**Assignment**
Please state the number of lines in the entries below where the word "height" appears. Include nothing else.

**Data**
———

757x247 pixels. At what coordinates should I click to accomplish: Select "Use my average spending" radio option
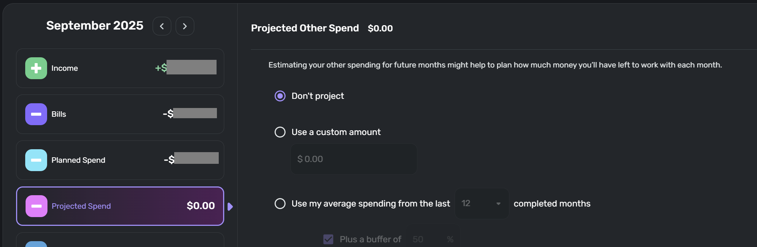click(x=280, y=204)
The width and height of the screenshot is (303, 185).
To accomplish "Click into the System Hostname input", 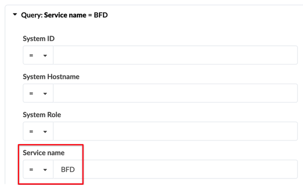I will pyautogui.click(x=175, y=93).
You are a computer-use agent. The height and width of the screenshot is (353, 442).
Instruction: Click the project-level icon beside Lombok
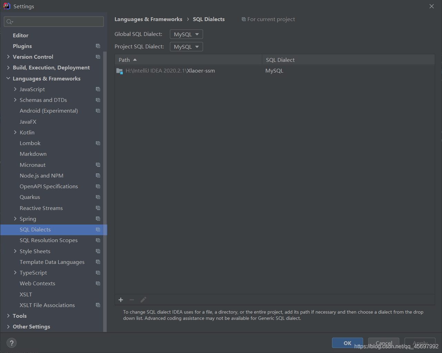(98, 143)
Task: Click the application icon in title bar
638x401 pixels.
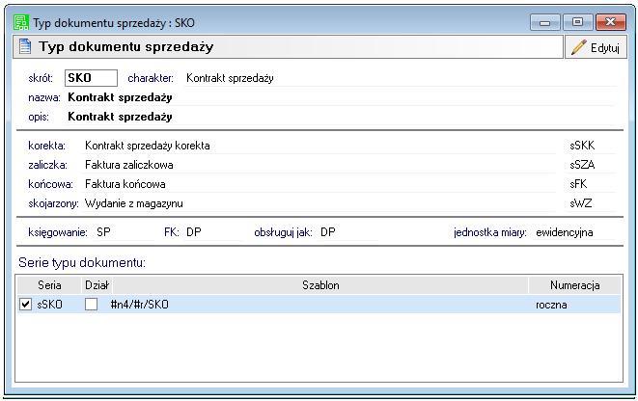Action: click(21, 22)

———

**Answer for this exercise**
2